Disinilah terjadi pertentangan batin dalam diri Orestes. Sebagai aturan baru yang langsung datang dari Tuhan, segenap kerajaan Romawi yang mengakui ajaran kristen sebagai agama resmi harus menyetujui fatwa tersebut dan menjalankan perintahNya. Tetapi, Orestes, sebagai seorang manusia, mengalami krisis kepercayaan. Pada siapakah dia harus percaya: Tuhan Yesus, Uskup Cyril, Kerajaan Romawi, atau filsuf pagan/ateis Hypathia yang dia cintai? Sedangkan, sebagai gubernur, nasib kota Alexandria berada di tangannya.
Anjeeenggg, ini film keren.
Bila kamu tertarik kehidupan kuno, ini film wajib ditonton.
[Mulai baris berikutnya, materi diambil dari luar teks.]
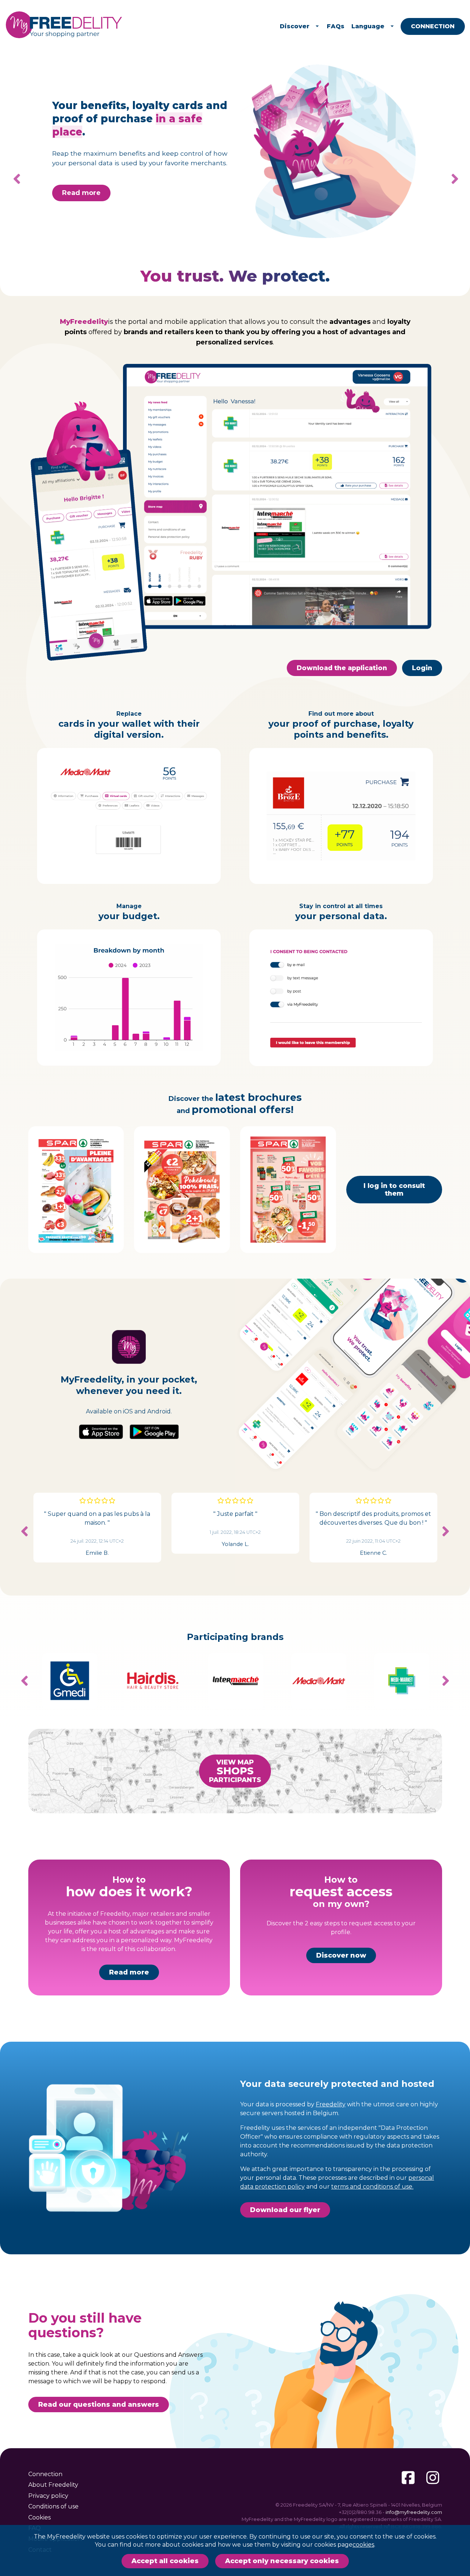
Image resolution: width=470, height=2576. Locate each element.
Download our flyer (285, 2210)
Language (367, 26)
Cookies (39, 2517)
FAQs (335, 26)
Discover (295, 26)
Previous (24, 1531)
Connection (433, 26)
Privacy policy (48, 2495)
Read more (81, 187)
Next (449, 178)
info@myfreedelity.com (414, 2512)
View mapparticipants (235, 1771)
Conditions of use (53, 2506)
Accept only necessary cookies (282, 2561)
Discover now (341, 1955)
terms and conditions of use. (372, 2186)
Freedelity (331, 2104)
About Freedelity (53, 2484)
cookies (363, 2544)
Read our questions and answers (98, 2404)
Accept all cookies (165, 2561)
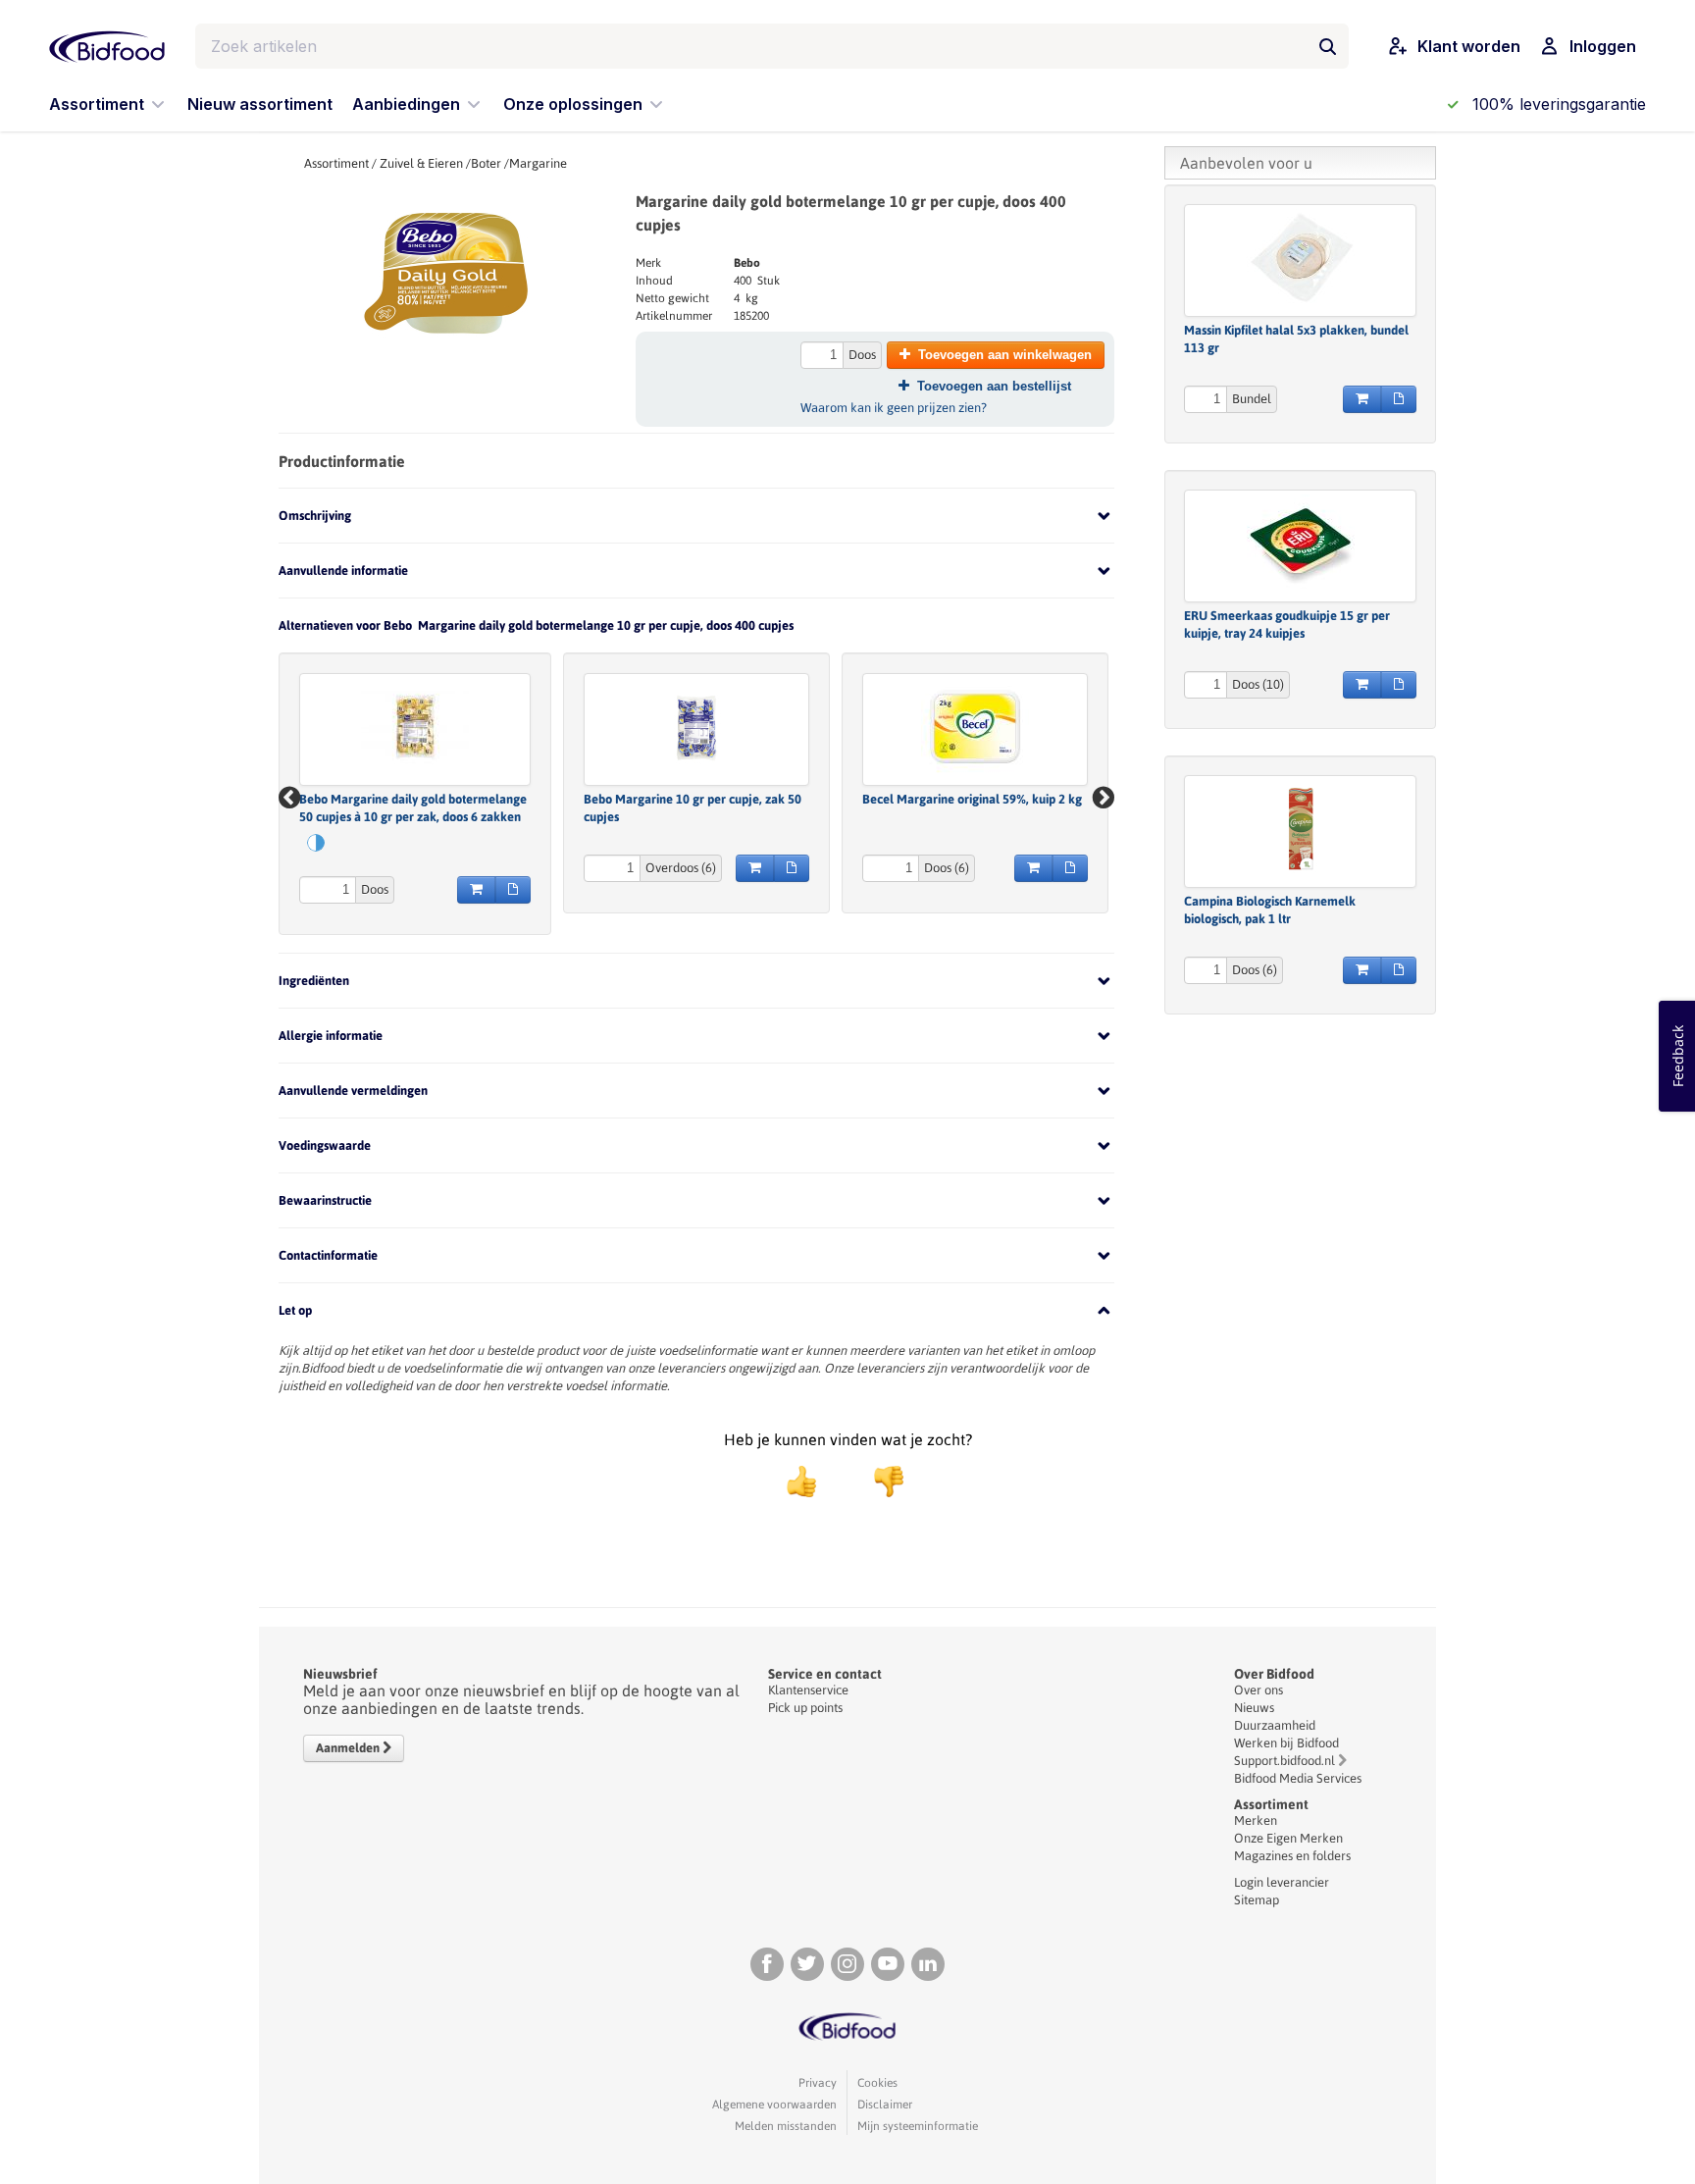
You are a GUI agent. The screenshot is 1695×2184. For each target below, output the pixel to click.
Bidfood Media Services (1297, 1778)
Kamu bisa mendapatkan gambaran kisah-kisah mengenai bagaimana filsuf mempertanyakan esensi hidup, bagaimana para pewarta injil menyebarkan sabda Tuhan Yesus di alun-alun kota, bagaimana para pengikut kristiani menghancurkan patung berhala (seperti yang selalu diceritakan di kitab suci agama semitis). Gambaran mengenai kisah-kisah yang sering kamu baca di buku sejarah atau kitab suci-kitab suci agama semitis tentang kehidupan kuno setidaknya menjadi hidup di fim ini.Semuanya dihadirkan lengkap dengan setting suasana kuno kerajaan Romawi.
Belum lagi, suasana konflik antara mereka; kaum pagan/ateis yang memiliki hasrat pada ilmu pengetahuan, dan kepercayaan teologi kaum kristen. Membuat film ini semakin menarik untuk ditonton. Isu-isu yang diangkat dalam film ini, salah satunya seperti fundamentalisme dan jender, ternyata masih relevan dengan situasi yang ada sekarang.
Konon, untuk membuat film ini, pihak produser mempekerjakan seorang sejarawan spesialis Romawi Kuno, yakni Justin Pollard, sebagai penasihat mengenai hal-hal yang terkait detail sejarah untuk kepentingan akurasi film. Pollard juga adalah penulis buku the Rise and Fall of Alexandria.
Oya, mengenai arti Agora itu sendiri. Agora adalah sebuah tempat berkumpul atau forum. Bila dijaman sekarang mungkin bisa disebut sebagai ruang DPR lah. Tempat berkumpulnya wakil-wakil rakyat yang terhormat, ceunah.